Nous avons un vrai problème de rigidité. Dans notre région, nous avons tous fait l'expérience du télétravail l'an passé. Tous les lycéens de la région sont équipés d'une tablette numérique. Aujourd'hui, plus personne ne nous critique. Tout le monde télétravaille et aucune rupture éducative n'est constatée. Nous pouvons travailler 24 heures sur 24. Ce n'est pas le cas des services de l'État et quand un avion arrive à 16 heures à Roissy en transportant 5 millions de masques, il n'est pas possible, aujourd'hui, de le dédouaner. Quand vous devez envoyer un chèque en Chine pour régler les commandes et que cela coïncide avec le lundi de Pâques, vous êtes coincé. Malgré nos efforts pour accélérer divers processus et sauter quelques étapes, dès que nous nous retrouvons face à l'État souverain, nous subissons les effets d'une énorme pesanteur. La capacité d'adaptation et le matériel font défaut.

Enfin, s'agissant de l'avenir, soit l'administration va vouloir reprendre le pouvoir que nous avons réussi à fissurer en accélérant les dispositifs au risque d'un conflit majeur, soit il y a une prise de conscience de la nécessité et de la capacité à décentraliser, à différencier et à additionner nos forces au service de l'intérêt général. Nos associations, de par nos expériences, peuvent éviter les écueils sénatoriaux, de l'Assemblée nationale, gouvernementaux ou administratifs.

M. Jean-Marie Bockel, président. - Plusieurs régions, comme le Grand Est qui a été en première ligne dans cette crise, ont pu s'affirmer au fil de cette crise sanitaire. Aujourd'hui un certain nombre de citoyens a vu l'intérêt de disposer à cette échelle d'un outil comme la région.
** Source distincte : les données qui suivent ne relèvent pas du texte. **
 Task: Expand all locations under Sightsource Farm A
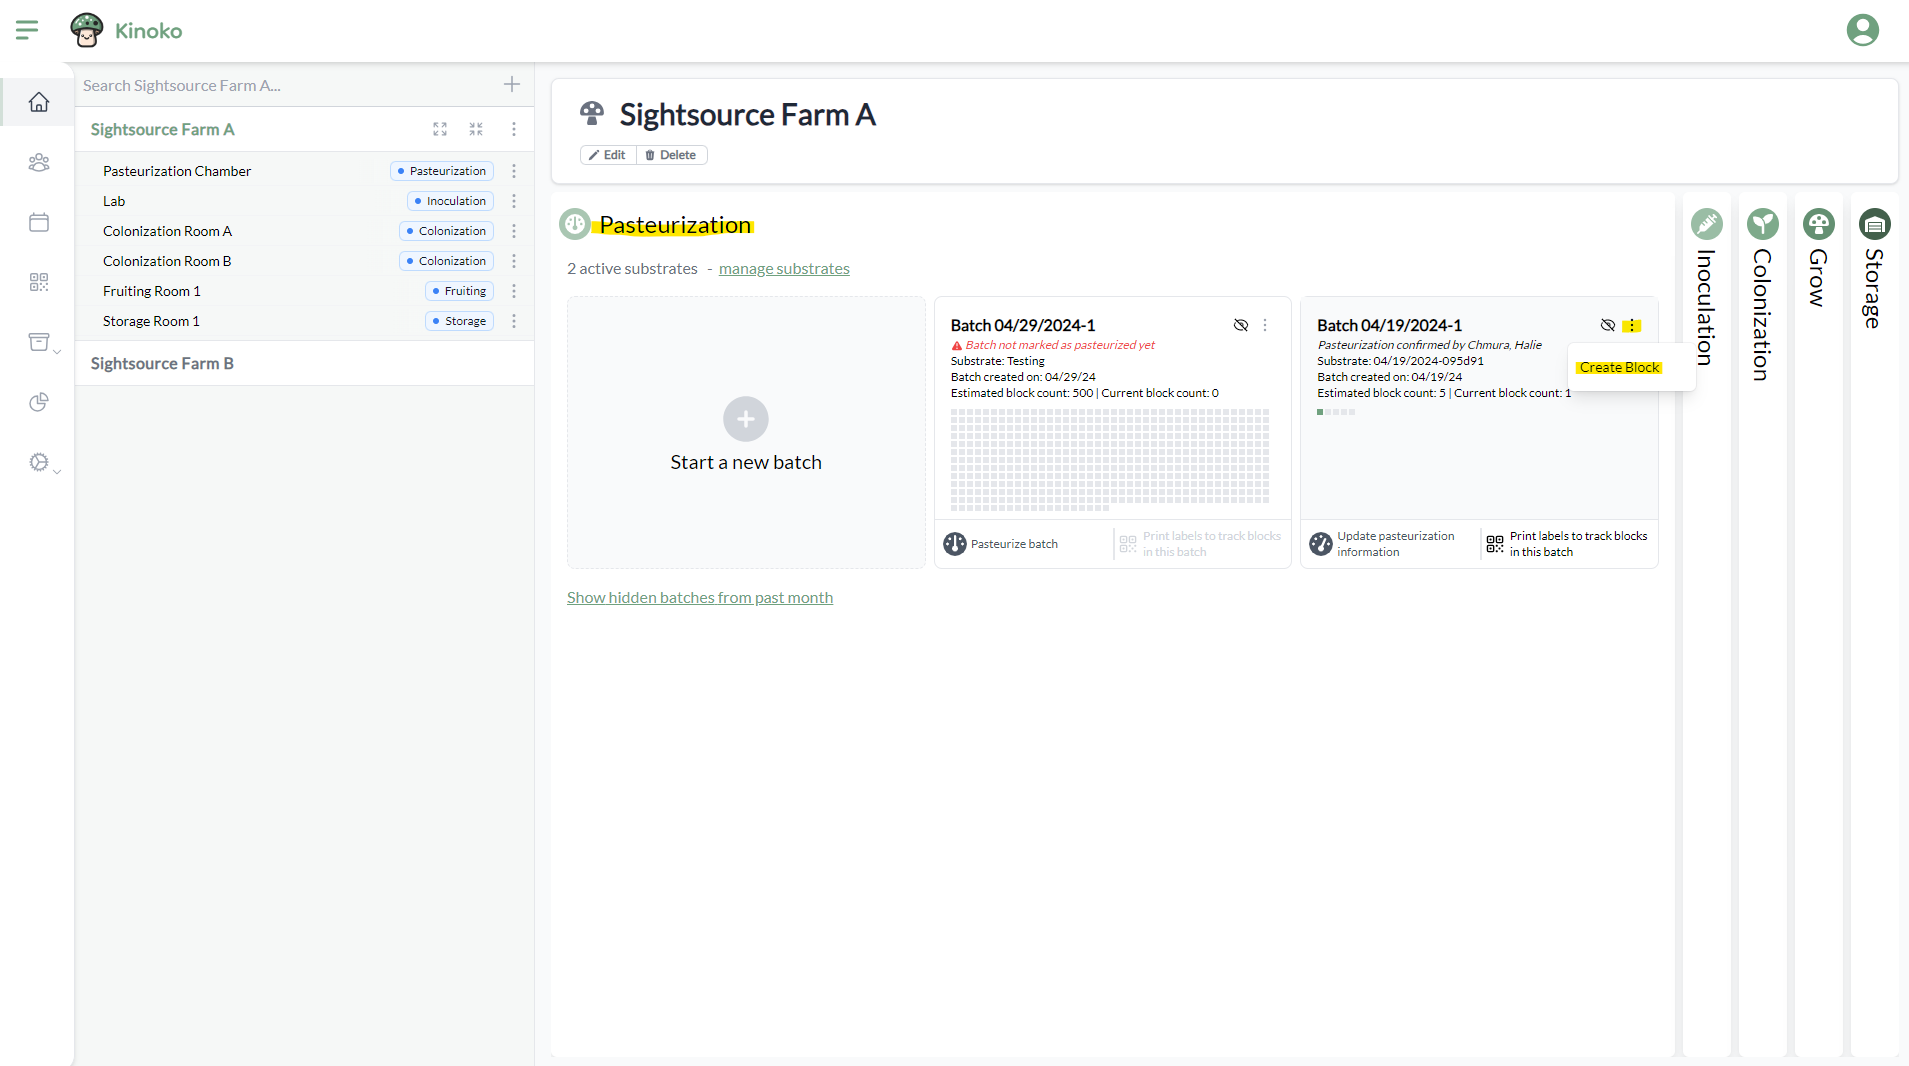tap(440, 129)
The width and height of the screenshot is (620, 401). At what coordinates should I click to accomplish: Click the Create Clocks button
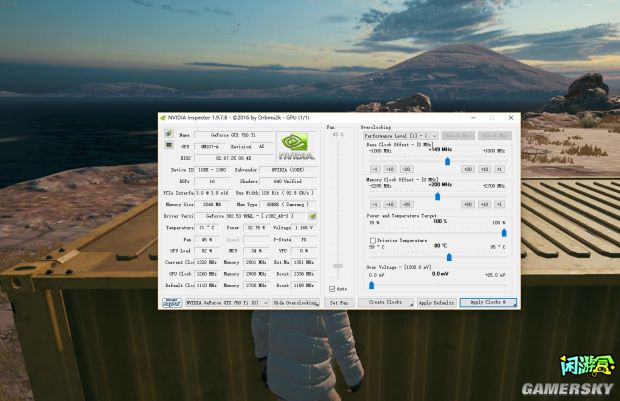385,302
Je vous remercie, Messieurs les présidents, de nous avoir accordé ce temps d'échanges. Nous gardons naturellement contact et reviendrons vers vous pour vous faire un certain nombre de propositions au titre du Sénat, en lien avec la présidence et les groupes politiques.

Notre prochaine réunion aura lieu jeudi prochain et sera consacrée à l'audition de la ministre Jacqueline Gourault. Cette réunion aura donc contribué tant sur les aspects Covid que sur les questions de décentralisation. Beaucoup ont évoqué la question du projet de loi 3D, y compris ses limites. Nous avons en parallèle des réflexions au Sénat sur la décentralisation à venir, au sein du groupe de travail mis en place par le Président Larcher en janvier dernier. Nous ne voulons pas être en attente d'une proposition gouvernementale qui tarde à se concrétiser mais être force de propositions.

J'invite enfin nos collègues ainsi que les associations à relayer notre consultation en ligne, qui a déjà recueilli beaucoup de réponses.

La téléconférence est close à 16 h 05.